**Dataset extract**
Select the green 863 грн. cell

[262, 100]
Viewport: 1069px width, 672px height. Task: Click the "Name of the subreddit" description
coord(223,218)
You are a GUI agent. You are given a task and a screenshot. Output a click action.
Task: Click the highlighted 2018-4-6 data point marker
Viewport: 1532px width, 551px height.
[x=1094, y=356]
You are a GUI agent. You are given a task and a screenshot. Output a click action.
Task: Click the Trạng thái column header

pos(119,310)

---

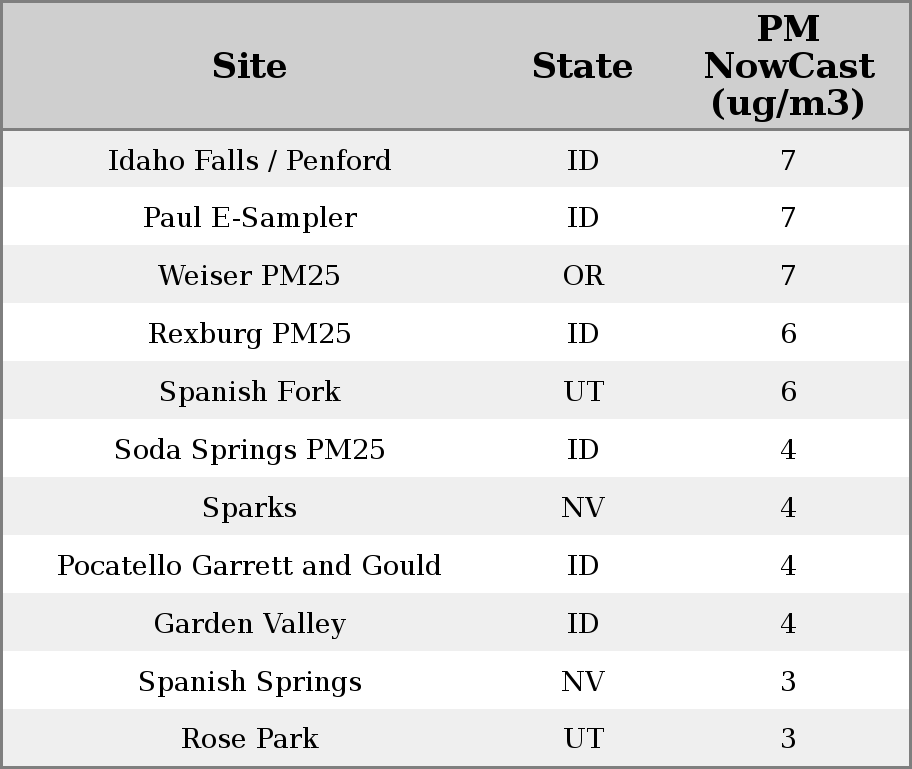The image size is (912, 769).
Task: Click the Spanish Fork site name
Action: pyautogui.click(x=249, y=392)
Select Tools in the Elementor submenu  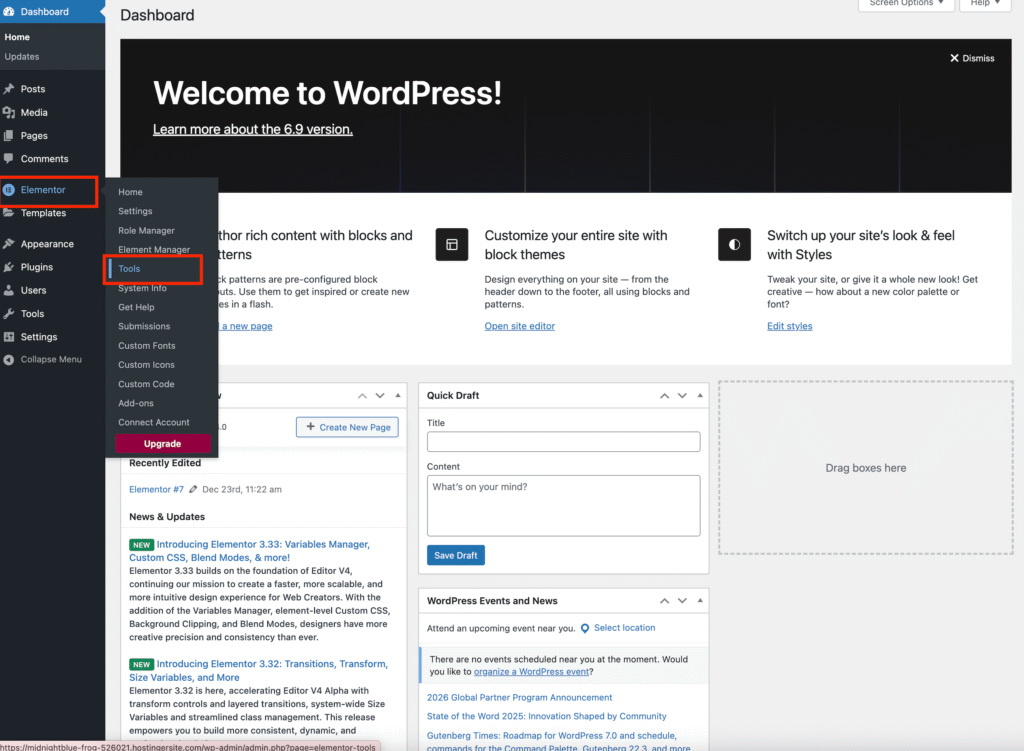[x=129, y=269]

**What you are asked to do**
Copy the records above exactly, beginning at the line that contains "Select the green 863 грн. cell" and stopping after the line that contains "Task: Click the highlighted".

**Problem solution**
Select the green 863 грн. cell

[262, 100]
Viewport: 1069px width, 672px height. Task: Click the "Name of the subreddit" description
coord(223,218)
You are a GUI agent. You are given a task and a screenshot. Output a click action.
Task: Click the highlighted 2018-4-6 data point marker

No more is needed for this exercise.